Rhythm of connection
When I’m not at home, our rhythm of connection ensures I have a twice-daily FaceTime call with my kids. We speak at 6.45am and again at 6.45pm every day, and it seems to work really well.
On those calls my four-year-old daughter, Harriet, always asks: “Where are you, Dad?”, and that sparks conversation and an opportunity to ‘show her around’ via video call.
My eldest daughter, Alex, is always interested in what I’ve been doing that day. And, of course, I love hearing about what she’s done at school that day: maths, reading, sport, all of those things.
And little Roman, who’s two, just loves to grab the phone, dash around the house with it clasped in his tiny hand, telling anyone nearby that “Dad's here”. He does the same thing when it’s time to say goodbye. He runs around, making sure everyone says goodbye to me, which is part of the daily ritual, and I love it!
Life is full of compromises.
I’m 100 per cent committed to my family.
I’m also committed to my friends and my community.
I’m also committed to my business, in my case, The Physio Co.
I’m fully committed to doing the best I can in my job and my career.
It takes effort to make all that work. For me, a big chunk of time is taken up travelling, whether it’s to The Physio Co office in Melbourne or to other TPC locations around the country. I’m also a keynote speaker. I do something like 50 to 100 presentations a year locally, interstate and sometimes overseas.
All these activities are part of the rhythm of what I do as an entrepreneur, leader, husband, father … human being.
Rituals and rhythms
If years of learning, growing and moving around have taught me one thing, it’s the importance of rituals and rhythms to stay connected with family and team members at work.
The twice-daily FaceTime ritual is one of ours. Another is that during school holidays, we spend time together as a family in Melbourne.
When we’re all in Melbourne, I’ll go to work at The Physio Co while the rest of the family explores the city. For at least part of the time, my bigger kids will come to work with me. They come to the office, they get involved, attend meetings, listen to what’s going on and gain a better understanding of what I get up to when I’m not at home.
From time to time, my kids also watch videos and listen to podcasts of presentations I’ve given, which gives them another perspective of what Dad does.

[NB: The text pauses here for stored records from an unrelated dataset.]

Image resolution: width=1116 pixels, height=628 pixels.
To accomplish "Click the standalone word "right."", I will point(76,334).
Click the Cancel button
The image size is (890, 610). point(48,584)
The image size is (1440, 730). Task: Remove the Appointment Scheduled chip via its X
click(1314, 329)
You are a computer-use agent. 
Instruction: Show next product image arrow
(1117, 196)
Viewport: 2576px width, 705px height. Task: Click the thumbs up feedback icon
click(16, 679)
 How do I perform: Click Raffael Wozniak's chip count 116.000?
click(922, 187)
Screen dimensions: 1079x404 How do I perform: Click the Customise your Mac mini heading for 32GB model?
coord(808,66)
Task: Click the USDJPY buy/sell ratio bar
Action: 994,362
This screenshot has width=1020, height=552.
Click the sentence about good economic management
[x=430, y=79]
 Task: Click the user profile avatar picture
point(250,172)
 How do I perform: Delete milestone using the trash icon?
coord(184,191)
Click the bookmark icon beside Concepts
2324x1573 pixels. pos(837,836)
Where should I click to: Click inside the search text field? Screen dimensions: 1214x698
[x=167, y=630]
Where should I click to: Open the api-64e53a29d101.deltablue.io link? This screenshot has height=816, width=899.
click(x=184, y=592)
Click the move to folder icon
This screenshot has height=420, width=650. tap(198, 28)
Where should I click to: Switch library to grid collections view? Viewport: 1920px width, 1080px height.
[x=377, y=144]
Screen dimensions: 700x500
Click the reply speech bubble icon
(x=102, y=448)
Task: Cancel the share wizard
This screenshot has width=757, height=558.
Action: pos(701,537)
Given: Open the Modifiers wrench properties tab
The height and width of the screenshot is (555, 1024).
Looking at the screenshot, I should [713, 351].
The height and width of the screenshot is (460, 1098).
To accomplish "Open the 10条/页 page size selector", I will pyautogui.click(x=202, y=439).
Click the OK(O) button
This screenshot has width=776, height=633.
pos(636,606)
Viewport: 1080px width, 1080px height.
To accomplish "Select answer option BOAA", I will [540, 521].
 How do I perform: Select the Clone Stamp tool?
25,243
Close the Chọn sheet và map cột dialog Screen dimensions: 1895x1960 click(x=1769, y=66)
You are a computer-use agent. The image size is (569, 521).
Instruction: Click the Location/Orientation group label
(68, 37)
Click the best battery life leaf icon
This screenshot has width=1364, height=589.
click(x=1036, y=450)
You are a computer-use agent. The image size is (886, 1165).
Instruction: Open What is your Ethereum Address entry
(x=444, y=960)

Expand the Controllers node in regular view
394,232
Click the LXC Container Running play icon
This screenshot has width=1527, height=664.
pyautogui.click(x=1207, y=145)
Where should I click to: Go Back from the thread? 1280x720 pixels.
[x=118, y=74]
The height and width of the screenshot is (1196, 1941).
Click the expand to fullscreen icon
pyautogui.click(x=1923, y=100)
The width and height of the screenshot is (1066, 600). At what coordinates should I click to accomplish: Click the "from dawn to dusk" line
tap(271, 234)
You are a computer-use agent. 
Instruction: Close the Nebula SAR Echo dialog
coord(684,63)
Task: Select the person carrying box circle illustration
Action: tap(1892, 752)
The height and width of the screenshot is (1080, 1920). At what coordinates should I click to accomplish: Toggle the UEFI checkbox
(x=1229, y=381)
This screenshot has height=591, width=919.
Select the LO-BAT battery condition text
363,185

Last week I created a podcast episode specifically for Alex’s grade 2 class at school.
Another rhythm we’ve created is that we make sure our family gets involved with TPC events as much as possible.
Working from home
On the flip side, when I’m working from home, usually 1-3 days per week, I’m involved in all the other jobs and rituals, such as dropping kids off at school and kindergarten. I’m coach of my daughter’s under-10 basketball team; I’m involved in our kids’ swimming lessons, putting the bins out, reading books, making slime, changing nappies. You know the drill.
Lastly, and the most important part of my rhythm, the most valuable person in my life is my wife, Kimberley.
Kim and I are husband and wife, friends and team-mates. We work together as ‘Team Parent’ for our kids. We also make time to connect, to reconnect, to align ourselves, have fun and enjoy life.
This big life that we choose is super-exciting, super-exhausting, super-energising, and super-complex. But it’s made simpler by rituals and rhythms of connection.
Author and entrepreneur Gary Vaynerchuk talks a lot about the need to “over-communicate” with family and friends when there’s a lot of complexity and commitment to blend. I’m not so good at this just yet, but I understand what he’s saying:
Over-communicate, over-communicate, over-communicate so everyone knows where you are, what’s happening, what needs to be done, and how it gets done.
This is my experience with creating a rhythm of connection that works for us. What’s yours?
I’d love to hear how you firstly survive, and then move forward to thrive. What are your rhythms and rituals when it comes to family, lifestyle and business?